De ahí que, evidentemente, prefiera recomendar el arroz integral en casi todos los casos. Es un alimento sin duda más sano y completo que mantiene todas sus propiedades y no ha sido sometido a vete tú a saber qué procedimiento de refinamiento. Así es que quítense de la cabeza la imagen de alimento de dieta o (peor) comida de pobres y pruébenlo. Y el sabor y la textura tienen un puntito que les va a enganchar, también es un error pensar que a los niños no les va a gustar, todo es a lo que nos acostumbramos. 

Sólo tiene dos inconvenientes. El primero es que la cocción es más larga y puede llevar más agua, lo que puede suponer una pequeña curva de aprendizaje antes de dominar el arroz integral, que ya de por sí incluso el refinado no es un ingrediente fácil. El segundo es que, efectivamente, es más difícil de digerir. Con problemas de digestión o de colon irritable puede sentar mal y no queda otra que recurrir al arroz refinado con todas las precauciones, intentando cubrir con otros ingredientes y acompañamientos sus carencias nutricionales. 
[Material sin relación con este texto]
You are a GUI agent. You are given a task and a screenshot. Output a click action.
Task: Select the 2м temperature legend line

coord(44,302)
El arroz integral puede suplir dignamente al arroz refinado en casi cualquier receta que se les ocurra, o pueden recurrir a la imaginación para inventar recetas nuevas. En la foto de arriba, simplemente lo cociné como un arroz blanco (ajo, cucharada de aceite de oliva, agua y sal), unos treinta o cuarenta minutos. El acompañamiento está hecho simplemente con unas verduras salteadas (pimientos de tres colores) con champiñones y nueces picadas para darle un plus de proteína. Más fácil, imposible.